José Barão é um dos dois diretores adjuntos do diretor nacional do SEF, o Tenente-General Luís Francisco Botelho Miguel, que foi substituir Cristina Gatões no final de 2020, após a sua demissão debaixo de uma onda de críticas por causa da morte do cidadão ucraniano Ihor Homenyuk no aeroporto de Lisboa. Uma semana depois de Cristina Gatões ter saído, o então diretor de fronteiras de Lisboa, Fernando Silva, foi nomeado para diretor adjunto.

José Barão foi chefe de gabinete de Cabrita e nomeado pelo ministro para diretor adjunto do SEF

A nomeação para diretor adjunto do SEF, em março de 2020, esteve já envolta em polémica. É que José Barão foi durante vários anos chefe de gabinete do ministro da Administração Interna e acabou por ser nomeado pelo próprio Eduardo Cabrita para número dois do SEF, sem ter qualquer experiência relevante na área das migrações. “Possui reconhecida idoneidade, experiência profissional e formação exigidas para o exercício das funções em causa, conforme se verifica pela síntese curricular anexa ao presente despacho”, lia-se no despacho de nomeação.

Ex-chefe de gabinete de Eduardo Cabrita nomeado “número 2” do SEF

Formado em direito e advogado de profissão, José Barão teve um percurso ligado ao Partido Socialista, com vários cargos dirigentes na Juventude Socialista, como vereador na Câmara Municipal de Setúbal e também com funções na Comissão Política Concelhia de Setúbal do PS, Secretariado Distrital de Setúbal do PS e Comissão Política Distrital de Setúbal do PS, segundo escreveu o Diário de Notícia na altura da sua nomeação para número dois do SEF. Fez parte da Comissão Nacional do PS até ocupar o cargo nesta força de segurança.

Atualmente com 43 anos, José Barão teve pela primeira vez um cargo no Governo em março 2005, como adjunto do gabinete de Cabrita, quando o atual ministro da Administração Interna era secretário de Estado adjunto da Administração Local no governo liderado por José Sócrates (entre 2005 e 2009), de acordo com a nota bibliográfica publicada em Diário da República aquando da sua nomeação em 2020.

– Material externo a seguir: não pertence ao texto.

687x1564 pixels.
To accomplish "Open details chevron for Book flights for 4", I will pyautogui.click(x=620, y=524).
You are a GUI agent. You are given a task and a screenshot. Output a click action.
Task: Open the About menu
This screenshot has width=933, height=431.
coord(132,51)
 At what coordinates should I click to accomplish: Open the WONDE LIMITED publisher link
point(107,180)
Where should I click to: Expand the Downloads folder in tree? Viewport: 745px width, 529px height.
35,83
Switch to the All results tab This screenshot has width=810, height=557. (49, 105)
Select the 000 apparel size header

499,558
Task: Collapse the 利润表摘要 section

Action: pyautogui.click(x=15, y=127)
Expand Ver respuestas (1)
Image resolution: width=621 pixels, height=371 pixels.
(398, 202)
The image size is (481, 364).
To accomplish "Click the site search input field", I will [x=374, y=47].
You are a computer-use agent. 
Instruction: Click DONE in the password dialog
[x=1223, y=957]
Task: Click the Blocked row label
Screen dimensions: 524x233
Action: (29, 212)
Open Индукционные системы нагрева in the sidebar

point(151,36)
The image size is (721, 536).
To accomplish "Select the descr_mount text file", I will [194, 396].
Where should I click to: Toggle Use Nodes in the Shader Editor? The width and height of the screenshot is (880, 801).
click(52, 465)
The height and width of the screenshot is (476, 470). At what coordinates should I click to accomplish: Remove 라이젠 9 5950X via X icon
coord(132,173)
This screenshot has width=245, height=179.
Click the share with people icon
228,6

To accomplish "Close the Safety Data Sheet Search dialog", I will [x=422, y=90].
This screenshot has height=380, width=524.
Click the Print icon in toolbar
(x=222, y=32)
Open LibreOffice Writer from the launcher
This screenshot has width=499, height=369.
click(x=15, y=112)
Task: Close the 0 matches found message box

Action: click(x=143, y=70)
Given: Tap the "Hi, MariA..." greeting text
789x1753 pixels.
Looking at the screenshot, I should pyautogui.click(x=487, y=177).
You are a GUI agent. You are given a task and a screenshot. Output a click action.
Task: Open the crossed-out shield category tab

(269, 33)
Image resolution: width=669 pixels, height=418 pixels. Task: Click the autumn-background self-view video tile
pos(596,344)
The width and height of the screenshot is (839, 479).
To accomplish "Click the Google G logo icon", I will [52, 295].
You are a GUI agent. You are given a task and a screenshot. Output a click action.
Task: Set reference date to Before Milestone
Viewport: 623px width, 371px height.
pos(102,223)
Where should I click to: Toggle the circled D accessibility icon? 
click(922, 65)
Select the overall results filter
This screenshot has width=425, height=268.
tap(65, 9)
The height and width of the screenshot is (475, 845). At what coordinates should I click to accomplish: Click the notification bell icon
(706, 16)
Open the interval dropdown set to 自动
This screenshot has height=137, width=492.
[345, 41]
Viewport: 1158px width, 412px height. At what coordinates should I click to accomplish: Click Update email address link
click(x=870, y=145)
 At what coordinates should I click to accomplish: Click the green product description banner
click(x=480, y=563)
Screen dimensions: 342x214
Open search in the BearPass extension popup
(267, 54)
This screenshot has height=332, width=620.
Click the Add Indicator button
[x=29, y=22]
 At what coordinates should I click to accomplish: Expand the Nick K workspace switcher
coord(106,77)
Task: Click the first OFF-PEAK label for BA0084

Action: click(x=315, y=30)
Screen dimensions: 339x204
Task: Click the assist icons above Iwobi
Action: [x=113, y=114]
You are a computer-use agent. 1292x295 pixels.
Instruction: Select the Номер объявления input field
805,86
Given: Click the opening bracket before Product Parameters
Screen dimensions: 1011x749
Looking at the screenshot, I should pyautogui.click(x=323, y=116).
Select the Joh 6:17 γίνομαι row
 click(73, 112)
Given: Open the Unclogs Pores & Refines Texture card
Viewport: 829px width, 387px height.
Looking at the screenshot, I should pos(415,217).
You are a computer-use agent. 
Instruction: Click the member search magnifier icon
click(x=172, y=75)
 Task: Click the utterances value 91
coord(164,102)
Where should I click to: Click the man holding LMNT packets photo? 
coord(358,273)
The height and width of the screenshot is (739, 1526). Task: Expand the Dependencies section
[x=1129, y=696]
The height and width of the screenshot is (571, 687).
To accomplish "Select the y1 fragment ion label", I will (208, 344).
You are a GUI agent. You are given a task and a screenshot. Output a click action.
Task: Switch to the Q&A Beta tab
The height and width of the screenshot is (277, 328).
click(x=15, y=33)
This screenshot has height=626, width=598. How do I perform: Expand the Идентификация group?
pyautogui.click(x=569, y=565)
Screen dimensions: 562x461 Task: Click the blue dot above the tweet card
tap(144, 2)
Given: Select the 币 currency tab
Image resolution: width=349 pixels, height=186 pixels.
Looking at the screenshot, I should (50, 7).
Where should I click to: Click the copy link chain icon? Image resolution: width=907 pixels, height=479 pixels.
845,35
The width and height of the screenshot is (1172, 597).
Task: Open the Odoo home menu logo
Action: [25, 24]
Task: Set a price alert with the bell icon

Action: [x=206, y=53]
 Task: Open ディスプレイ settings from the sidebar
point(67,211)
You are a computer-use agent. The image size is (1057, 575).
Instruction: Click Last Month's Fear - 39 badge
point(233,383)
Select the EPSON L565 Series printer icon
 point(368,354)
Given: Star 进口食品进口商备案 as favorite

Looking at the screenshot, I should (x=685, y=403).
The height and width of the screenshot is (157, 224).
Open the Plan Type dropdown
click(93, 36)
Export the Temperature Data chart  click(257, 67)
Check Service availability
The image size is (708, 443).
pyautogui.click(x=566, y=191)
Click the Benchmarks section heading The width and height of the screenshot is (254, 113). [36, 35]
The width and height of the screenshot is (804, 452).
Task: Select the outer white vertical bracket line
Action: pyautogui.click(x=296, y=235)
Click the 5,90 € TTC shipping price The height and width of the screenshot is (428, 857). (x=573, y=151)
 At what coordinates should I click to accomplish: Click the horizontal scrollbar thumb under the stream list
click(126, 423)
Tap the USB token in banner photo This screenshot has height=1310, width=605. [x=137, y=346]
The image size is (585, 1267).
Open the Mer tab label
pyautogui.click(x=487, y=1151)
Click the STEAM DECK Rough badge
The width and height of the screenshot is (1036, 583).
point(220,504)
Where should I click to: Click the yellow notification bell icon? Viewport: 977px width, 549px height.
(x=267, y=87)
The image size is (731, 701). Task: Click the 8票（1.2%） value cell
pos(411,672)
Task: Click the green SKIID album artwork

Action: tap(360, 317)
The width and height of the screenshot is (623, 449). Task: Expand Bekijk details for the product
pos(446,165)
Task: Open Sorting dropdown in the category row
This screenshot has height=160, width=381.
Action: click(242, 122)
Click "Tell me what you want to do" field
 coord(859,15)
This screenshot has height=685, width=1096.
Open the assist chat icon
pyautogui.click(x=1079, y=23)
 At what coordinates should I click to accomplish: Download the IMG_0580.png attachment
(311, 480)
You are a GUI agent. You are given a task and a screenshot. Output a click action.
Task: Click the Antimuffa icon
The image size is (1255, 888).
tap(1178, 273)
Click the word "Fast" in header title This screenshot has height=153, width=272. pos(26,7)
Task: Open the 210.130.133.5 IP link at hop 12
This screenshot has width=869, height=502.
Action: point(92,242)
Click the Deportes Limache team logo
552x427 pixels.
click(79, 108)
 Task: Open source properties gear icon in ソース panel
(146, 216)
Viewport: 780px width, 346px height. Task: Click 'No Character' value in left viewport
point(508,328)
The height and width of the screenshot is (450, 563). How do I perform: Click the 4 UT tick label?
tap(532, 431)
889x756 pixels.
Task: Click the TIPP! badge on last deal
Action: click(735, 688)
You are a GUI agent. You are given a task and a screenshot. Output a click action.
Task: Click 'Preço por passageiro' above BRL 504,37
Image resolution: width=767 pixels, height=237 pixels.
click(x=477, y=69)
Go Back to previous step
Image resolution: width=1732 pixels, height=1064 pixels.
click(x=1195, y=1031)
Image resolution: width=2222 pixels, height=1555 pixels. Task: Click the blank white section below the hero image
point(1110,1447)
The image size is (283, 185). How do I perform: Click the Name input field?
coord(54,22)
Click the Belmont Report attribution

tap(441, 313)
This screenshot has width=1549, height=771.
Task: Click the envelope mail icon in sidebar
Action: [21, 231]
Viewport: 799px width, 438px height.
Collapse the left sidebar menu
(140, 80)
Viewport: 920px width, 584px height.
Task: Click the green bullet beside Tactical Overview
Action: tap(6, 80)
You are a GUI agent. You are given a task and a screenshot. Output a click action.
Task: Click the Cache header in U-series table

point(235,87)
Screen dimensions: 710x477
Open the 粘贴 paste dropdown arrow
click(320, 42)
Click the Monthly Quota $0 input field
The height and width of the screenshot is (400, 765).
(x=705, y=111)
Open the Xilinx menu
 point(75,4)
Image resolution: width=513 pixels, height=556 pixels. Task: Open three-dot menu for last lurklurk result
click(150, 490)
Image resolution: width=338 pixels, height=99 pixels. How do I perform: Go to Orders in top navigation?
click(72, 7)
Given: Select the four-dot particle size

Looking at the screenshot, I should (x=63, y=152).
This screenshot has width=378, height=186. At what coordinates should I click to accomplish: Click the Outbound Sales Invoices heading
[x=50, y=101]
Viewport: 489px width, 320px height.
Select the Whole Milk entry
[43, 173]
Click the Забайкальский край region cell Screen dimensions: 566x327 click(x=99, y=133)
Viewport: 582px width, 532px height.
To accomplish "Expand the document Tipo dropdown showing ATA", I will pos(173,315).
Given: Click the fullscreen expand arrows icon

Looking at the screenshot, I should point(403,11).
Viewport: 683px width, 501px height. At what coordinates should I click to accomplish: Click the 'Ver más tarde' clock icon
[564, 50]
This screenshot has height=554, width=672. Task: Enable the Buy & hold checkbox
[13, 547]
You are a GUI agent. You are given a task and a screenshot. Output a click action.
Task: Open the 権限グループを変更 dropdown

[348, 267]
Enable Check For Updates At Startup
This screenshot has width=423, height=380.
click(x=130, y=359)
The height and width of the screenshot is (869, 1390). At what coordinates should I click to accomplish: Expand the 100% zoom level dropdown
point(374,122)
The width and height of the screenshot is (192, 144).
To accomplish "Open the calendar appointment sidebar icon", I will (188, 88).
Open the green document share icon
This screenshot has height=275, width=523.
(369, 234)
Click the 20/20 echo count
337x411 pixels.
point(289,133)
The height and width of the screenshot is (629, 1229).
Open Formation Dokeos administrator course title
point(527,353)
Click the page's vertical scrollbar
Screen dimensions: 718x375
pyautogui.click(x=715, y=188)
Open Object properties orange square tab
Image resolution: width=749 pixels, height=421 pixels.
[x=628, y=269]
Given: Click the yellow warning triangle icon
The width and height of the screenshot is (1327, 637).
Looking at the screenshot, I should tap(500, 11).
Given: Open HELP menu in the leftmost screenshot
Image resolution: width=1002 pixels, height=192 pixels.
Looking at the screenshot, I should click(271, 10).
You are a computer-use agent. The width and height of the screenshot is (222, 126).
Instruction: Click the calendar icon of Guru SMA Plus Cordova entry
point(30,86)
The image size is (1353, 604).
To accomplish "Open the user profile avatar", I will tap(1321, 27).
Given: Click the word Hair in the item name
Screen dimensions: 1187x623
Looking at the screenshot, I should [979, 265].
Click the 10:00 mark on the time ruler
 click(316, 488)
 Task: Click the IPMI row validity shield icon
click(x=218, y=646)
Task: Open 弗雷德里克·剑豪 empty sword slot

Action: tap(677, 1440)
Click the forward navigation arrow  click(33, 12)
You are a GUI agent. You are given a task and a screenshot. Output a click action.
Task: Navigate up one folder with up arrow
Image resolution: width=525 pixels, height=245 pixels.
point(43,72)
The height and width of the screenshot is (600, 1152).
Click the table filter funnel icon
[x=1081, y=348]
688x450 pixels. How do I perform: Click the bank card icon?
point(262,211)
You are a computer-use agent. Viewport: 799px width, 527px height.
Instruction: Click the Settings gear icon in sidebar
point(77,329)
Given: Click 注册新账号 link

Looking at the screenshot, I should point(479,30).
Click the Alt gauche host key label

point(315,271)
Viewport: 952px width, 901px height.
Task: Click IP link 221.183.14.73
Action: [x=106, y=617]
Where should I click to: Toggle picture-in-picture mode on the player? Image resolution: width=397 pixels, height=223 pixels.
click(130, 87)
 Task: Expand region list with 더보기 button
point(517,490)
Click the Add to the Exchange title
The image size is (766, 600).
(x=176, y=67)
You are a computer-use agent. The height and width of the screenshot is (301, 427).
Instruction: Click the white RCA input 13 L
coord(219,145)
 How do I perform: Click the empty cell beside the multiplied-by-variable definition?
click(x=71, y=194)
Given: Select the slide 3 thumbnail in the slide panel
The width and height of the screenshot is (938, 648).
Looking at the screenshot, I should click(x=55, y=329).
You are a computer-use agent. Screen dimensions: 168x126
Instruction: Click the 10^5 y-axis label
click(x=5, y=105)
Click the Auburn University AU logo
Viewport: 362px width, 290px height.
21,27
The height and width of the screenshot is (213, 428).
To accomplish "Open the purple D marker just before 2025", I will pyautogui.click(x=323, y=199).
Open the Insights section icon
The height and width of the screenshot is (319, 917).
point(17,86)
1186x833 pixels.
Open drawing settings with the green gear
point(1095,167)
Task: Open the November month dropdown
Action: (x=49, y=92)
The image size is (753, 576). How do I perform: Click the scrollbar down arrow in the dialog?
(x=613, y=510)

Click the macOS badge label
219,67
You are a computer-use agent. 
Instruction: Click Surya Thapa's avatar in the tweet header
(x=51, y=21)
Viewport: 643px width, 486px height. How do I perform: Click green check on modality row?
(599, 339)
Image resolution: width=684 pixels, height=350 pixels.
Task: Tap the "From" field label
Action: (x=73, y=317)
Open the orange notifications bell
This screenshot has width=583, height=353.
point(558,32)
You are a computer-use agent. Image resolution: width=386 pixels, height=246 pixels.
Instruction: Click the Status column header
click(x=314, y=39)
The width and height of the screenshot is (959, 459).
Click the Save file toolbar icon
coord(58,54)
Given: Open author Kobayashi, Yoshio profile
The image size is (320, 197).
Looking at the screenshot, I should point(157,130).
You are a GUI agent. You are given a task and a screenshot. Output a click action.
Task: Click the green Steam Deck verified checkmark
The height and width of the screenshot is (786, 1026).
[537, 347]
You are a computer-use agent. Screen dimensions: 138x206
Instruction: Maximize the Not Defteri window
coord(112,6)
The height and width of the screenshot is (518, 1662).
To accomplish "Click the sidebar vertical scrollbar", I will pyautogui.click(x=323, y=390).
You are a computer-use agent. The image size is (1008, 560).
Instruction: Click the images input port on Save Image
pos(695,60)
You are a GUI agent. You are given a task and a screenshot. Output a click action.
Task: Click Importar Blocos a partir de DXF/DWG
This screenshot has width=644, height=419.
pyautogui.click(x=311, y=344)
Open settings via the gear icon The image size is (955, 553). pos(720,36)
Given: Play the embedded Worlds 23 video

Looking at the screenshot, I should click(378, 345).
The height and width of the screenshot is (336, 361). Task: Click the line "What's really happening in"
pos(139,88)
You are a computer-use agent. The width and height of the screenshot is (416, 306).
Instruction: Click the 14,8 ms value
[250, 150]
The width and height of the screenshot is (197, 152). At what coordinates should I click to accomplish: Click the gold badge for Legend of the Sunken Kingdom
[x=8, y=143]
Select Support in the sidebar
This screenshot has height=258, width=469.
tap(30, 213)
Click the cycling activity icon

Quando Eduardo Cabrita foi nomeado ministro Adjunto no primeiro Governo de António Costa (entre 2015 e 2019), José Barão tornou-se chefe de gabinete, funções que desempenhou até outubro de 2017. Nessa altura, na sequência dos incêndios de 2017 que levaram à saída da então ministra da Administração Interna, Eduardo Cabrita assumiu a pasta de Constança Urbano de Sousa e levou consigo José Barão, que se manteve seu chefe de gabinete até 2019.

Pelo meio, entre novembro de 2009 e dezembro de 2011, foi assessor jurídico do Grupo Parlamentar do PS e, depois, assessor de vogal da mesa, Santa Casa da Misericórdia de Lisboa — instituição a que continuou ligado nos anos que se seguiram como diretor da Unidade de Recrutamento e Desenvolvimento de Recursos Humanos, assessor e, depois, diretor do Departamento de Empreendedorismo e Economia Social e ainda advogado no Gabinete Jurídico.

Aliás, depois de ter deixado de ser chefe de gabinete de Cabrita, José Barão voltou à Santa Casa da Misericórdia de Lisboa, como jurista e diretor de unidade de Investimento Social do Departamento de Empreendedorismo e Economia Social, cargo que exercia quando foi nomeado e diretor adjunto do SEF.

No SEF, José Barão passou a ocupar as funções que eram desempenhadas antes por José António Moreira, um inspetor do Tribunal de Contas que também tinha sido nomeado por Eduardo Cabrita em comissão de serviço — uma saída abrupta que não foi explicada pelo Ministério da Administração Interna na altura.